- Exercise: Please output the whole listing below exactly as it is.

▶

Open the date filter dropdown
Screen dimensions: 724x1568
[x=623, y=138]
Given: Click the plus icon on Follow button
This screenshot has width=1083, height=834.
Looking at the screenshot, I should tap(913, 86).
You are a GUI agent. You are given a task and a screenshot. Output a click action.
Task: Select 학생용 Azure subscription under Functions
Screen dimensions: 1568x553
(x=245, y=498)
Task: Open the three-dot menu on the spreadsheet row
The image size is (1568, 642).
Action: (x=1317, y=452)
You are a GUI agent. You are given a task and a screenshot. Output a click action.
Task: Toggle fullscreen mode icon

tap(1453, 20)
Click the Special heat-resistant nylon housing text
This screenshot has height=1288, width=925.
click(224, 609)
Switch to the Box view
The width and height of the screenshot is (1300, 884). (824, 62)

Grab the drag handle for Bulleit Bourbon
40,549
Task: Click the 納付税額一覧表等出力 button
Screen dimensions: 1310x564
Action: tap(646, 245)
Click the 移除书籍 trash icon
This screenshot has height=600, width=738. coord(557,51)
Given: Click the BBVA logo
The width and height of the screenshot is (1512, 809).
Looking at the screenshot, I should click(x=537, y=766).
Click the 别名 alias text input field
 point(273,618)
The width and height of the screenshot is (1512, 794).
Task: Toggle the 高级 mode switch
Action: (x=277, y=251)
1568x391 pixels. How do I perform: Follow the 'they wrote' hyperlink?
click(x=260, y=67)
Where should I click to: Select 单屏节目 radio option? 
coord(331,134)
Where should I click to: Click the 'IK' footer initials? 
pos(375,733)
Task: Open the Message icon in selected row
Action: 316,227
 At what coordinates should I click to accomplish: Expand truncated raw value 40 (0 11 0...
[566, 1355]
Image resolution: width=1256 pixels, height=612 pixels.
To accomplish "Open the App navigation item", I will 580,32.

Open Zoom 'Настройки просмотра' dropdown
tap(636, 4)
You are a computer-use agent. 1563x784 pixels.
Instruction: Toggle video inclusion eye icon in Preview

◀

- Task output:
Open the date filter dropdown
Screen dimensions: 724x1568
[x=623, y=138]
Given: Click the plus icon on Follow button
This screenshot has width=1083, height=834.
Looking at the screenshot, I should tap(913, 86).
You are a GUI agent. You are given a task and a screenshot. Output a click action.
Task: Select 학생용 Azure subscription under Functions
Screen dimensions: 1568x553
(x=245, y=498)
Task: Open the three-dot menu on the spreadsheet row
The image size is (1568, 642).
Action: (x=1317, y=452)
You are a GUI agent. You are given a task and a screenshot. Output a click action.
Task: Toggle fullscreen mode icon

tap(1453, 20)
Click the Special heat-resistant nylon housing text
This screenshot has height=1288, width=925.
click(224, 609)
Switch to the Box view
The width and height of the screenshot is (1300, 884). (824, 62)

Grab the drag handle for Bulleit Bourbon
40,549
Task: Click the 納付税額一覧表等出力 button
Screen dimensions: 1310x564
Action: tap(646, 245)
Click the 移除书籍 trash icon
This screenshot has height=600, width=738. coord(557,51)
Given: Click the BBVA logo
The width and height of the screenshot is (1512, 809).
Looking at the screenshot, I should click(x=537, y=766).
Click the 别名 alias text input field
 point(273,618)
The width and height of the screenshot is (1512, 794).
Task: Toggle the 高级 mode switch
Action: (x=277, y=251)
1568x391 pixels. How do I perform: Follow the 'they wrote' hyperlink?
click(x=260, y=67)
Where should I click to: Select 单屏节目 radio option? 
coord(331,134)
Where should I click to: Click the 'IK' footer initials? 
pos(375,733)
Task: Open the Message icon in selected row
Action: 316,227
 At what coordinates should I click to accomplish: Expand truncated raw value 40 (0 11 0...
[566, 1355]
Image resolution: width=1256 pixels, height=612 pixels.
To accomplish "Open the App navigation item", I will 580,32.

Open Zoom 'Настройки просмотра' dropdown
tap(636, 4)
You are a computer-use agent. 1563x784 pixels.
Instruction: Toggle video inclusion eye icon in Preview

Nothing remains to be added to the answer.